From mboxrd@z Thu Jan  1 00:00:00 1970
From: Christian Ehrhardt <ehrhardt@linux.vnet.ibm.com>
Date: Thu, 09 Oct 2008 14:49:12 +0000
Subject: Re: exit timing analysis v1 - comments&discussions welcome
Message-Id: <48EE19E8.9080002@linux.vnet.ibm.com>
List-Id: <kvm-ppc.vger.kernel.org>
References: <48DA0747.3020004@linux.vnet.ibm.com>
In-Reply-To: <48DA0747.3020004@linux.vnet.ibm.com>
MIME-Version: 1.0
Content-Type: text/plain; charset="utf-8"
Content-Transfer-Encoding: 8bit
To: kvm-ppc@vger.kernel.org

Ok, looking at clear&deliver in detail I made some minor changes, but 
eventually it has no single point to improve.

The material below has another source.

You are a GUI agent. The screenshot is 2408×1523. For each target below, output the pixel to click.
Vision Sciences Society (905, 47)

Most of the time of the 14% in clear%deliver is lost in 
kvmppc_mmu_priv_switch (~8%), the rest spread evenly among the code - 
nothing obvious (maybe some cache misses though).

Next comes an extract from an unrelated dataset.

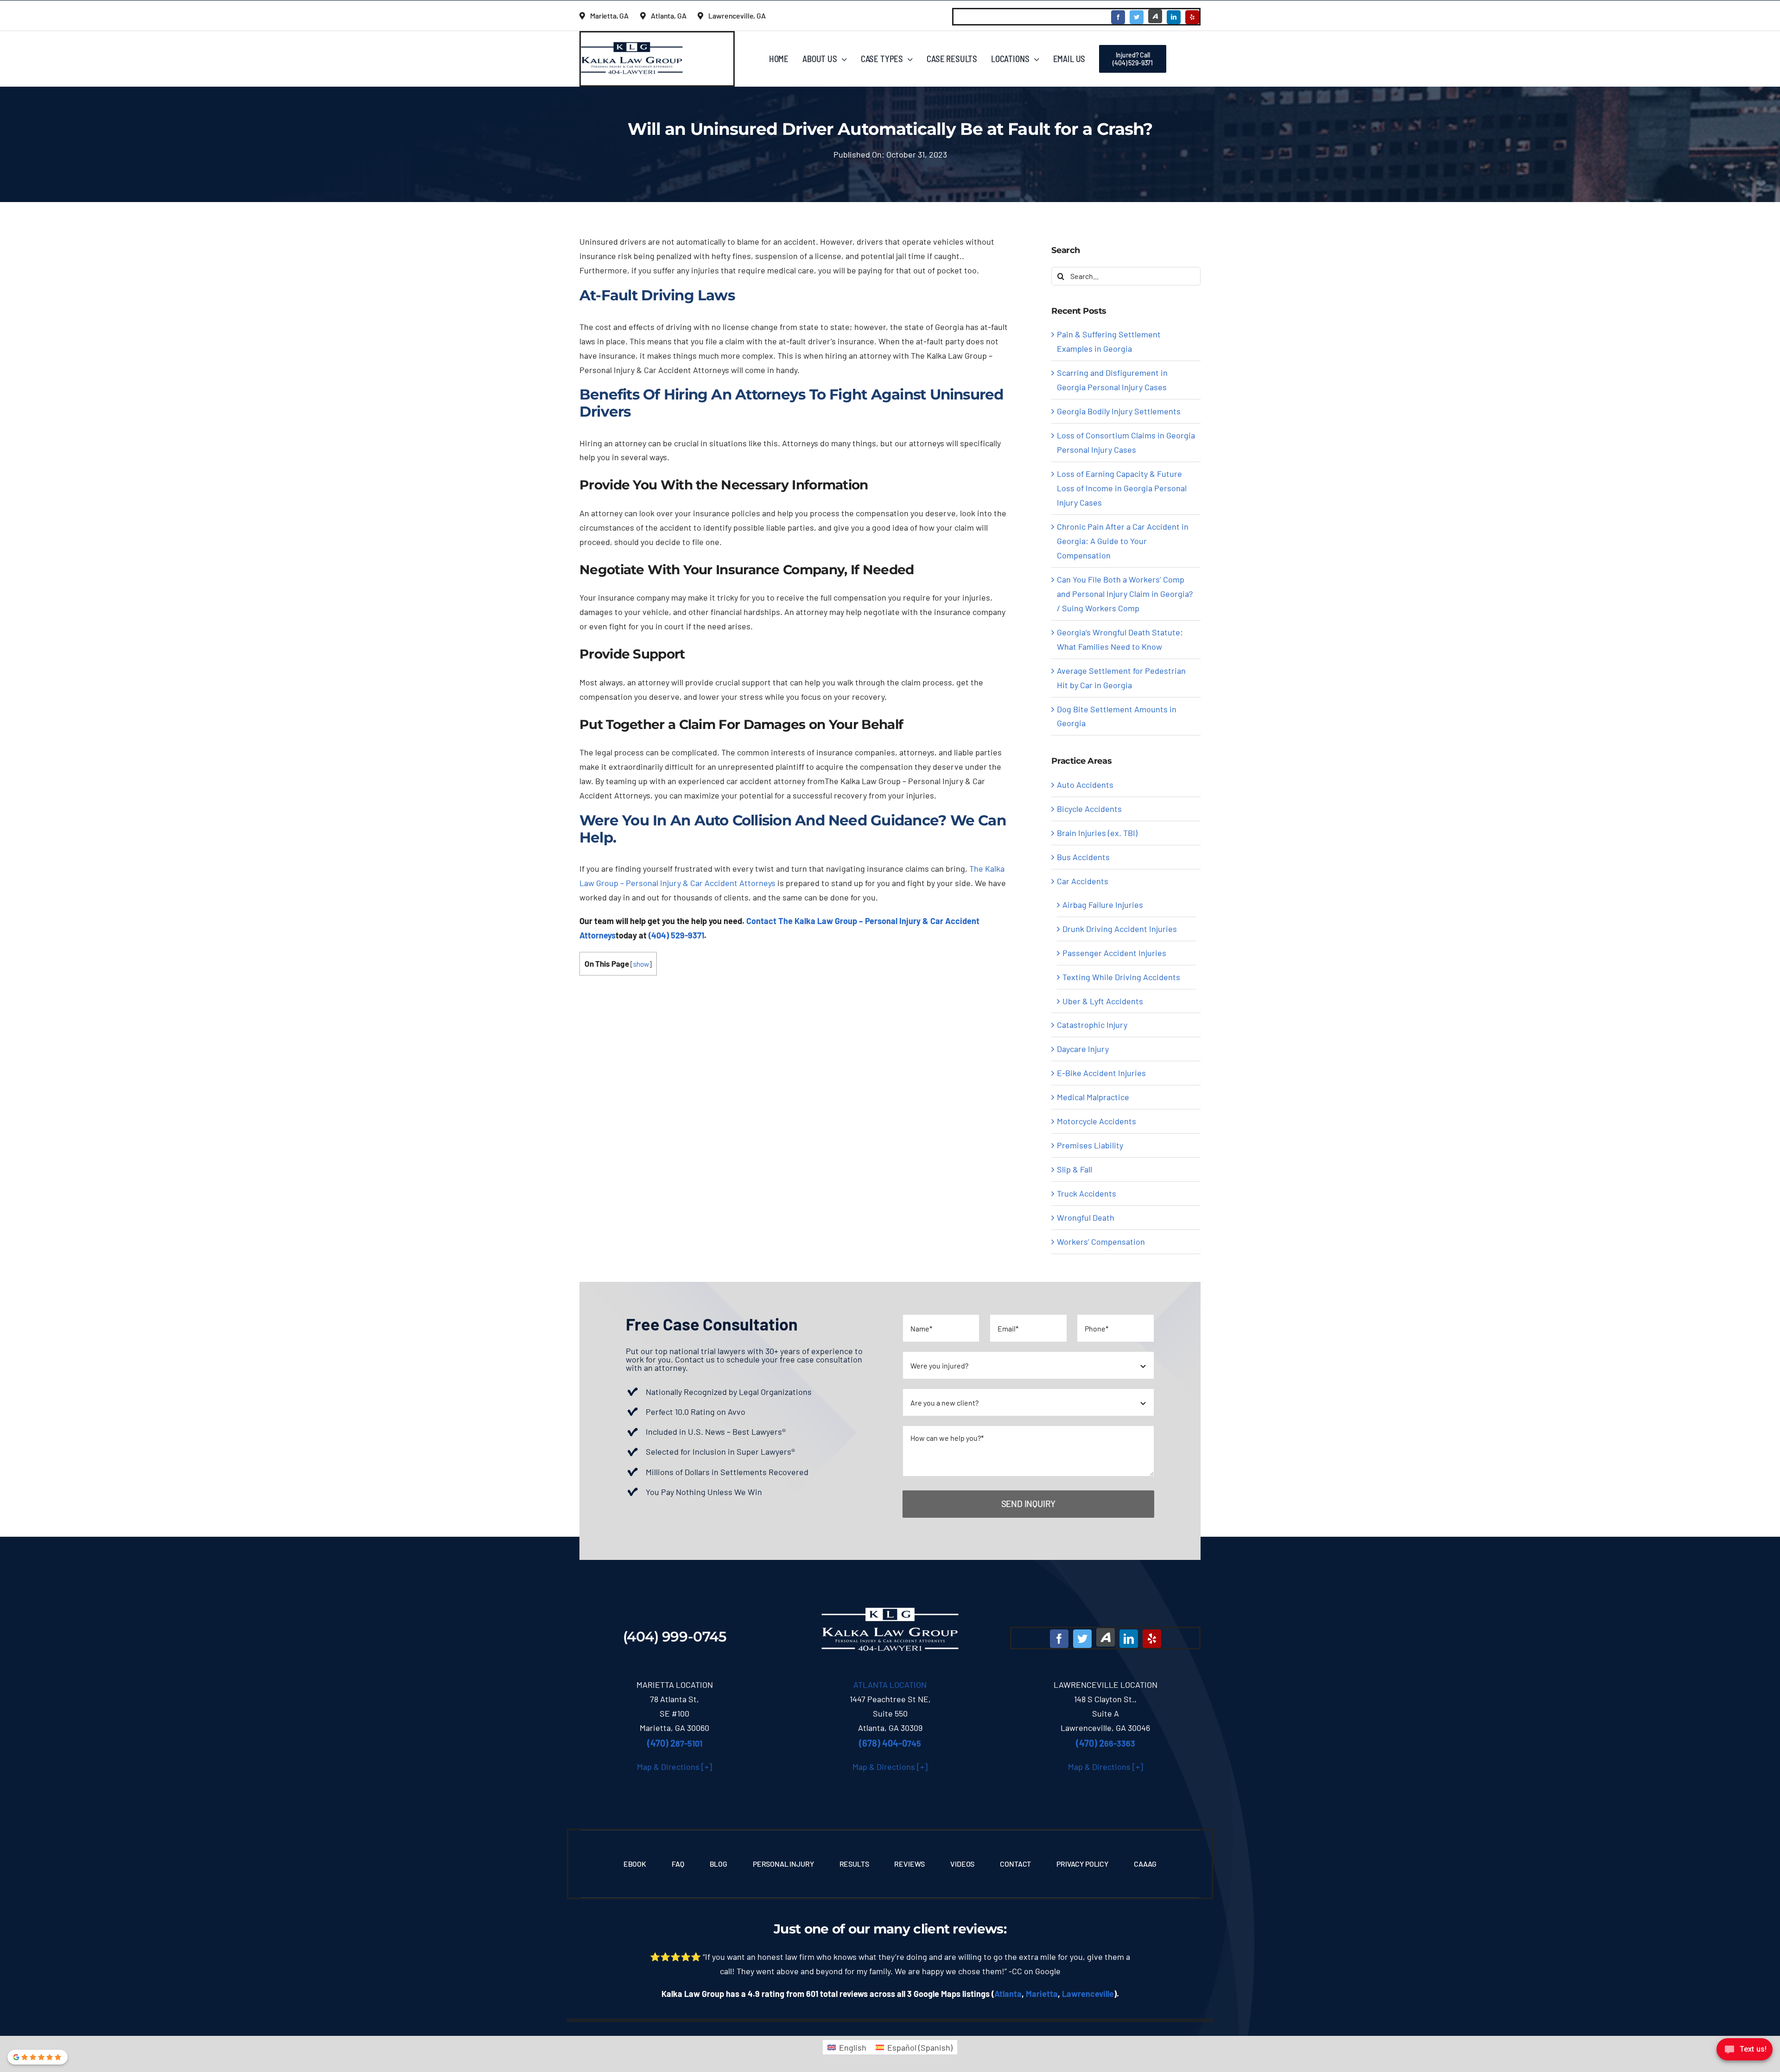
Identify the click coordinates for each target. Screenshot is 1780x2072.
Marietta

This code has to be touched anyway when going for a change in the 
guest/host (shadow)TLB management.

Christian Ehrhardt wrote:
> I modified the code according to your comments and my ideas, the new 
> values are shown in column impISF (irq delivery, Stat, FindFirstBit)
>
> I changed some code of the statistic updating and the interrupt 
> delivery and got this:
>     base - impirq (d3) - impstat (d5) - impboth  - impISF
> a)  12.57% -  11.13%     -  12.05%      -  11.03% - 12.28%  exit, 
> saving guest state (booke_interrupt.S)
> b)   7.37% -   9.38%     -   8.69%      -   8.07% - 10.13%  reaching 
> kvmppc_handle_exit
> c)   7.38% -   7.20%     -   7.49%      -   9.78% -  7.85%  syscall 
> exit is checked and a interrupt is queued using kvmppc_queue_exception
> d1)  2.49% -   3.39%     -   2.56%      -   3.30% -  3.70%  some 
> checks for all exits
> d2)  8.84% -   8.56%     -   9.28%      -   8.31% -  6.07%  finding 
> first bit in kvmppc_check_and_deliver_interrupts
> d3)  6.53% -   5.25%     -   6.63%      -   5.10% -  4.27%  
> can_deliver in kvmppc_check_and_deliver_interrupts
> d4) 13.66% -  15.37%     -  14.12%      -  14.92% - 13.96%  
> clear&deliver exception in kvmppc_check_and_deliver_interrupts
> d5)  3.65% -   4.57%     -   2.68%      -   4.41% -  3.77%  updating 
> kvm_stat statistics
> e)   6.55% -   6.30%     -   6.30%      -   5.89% -  6.74%  returning 
> from kvmppc_handle_exit to booke_interrupt.S
> f1) 30.90% -  28.78%     -  30.16%      -  29.16% - 31.19%  restoring 
> guest tlb
> f2)  4.81% -   4.77%     -   5.06%      -   4.66% -  5.17%  restoring 
> guest state ([s]regs)
>
> We all see the measurement inaccuracy, but the last columns look good 
> at the improved sections d2, d3 and d4.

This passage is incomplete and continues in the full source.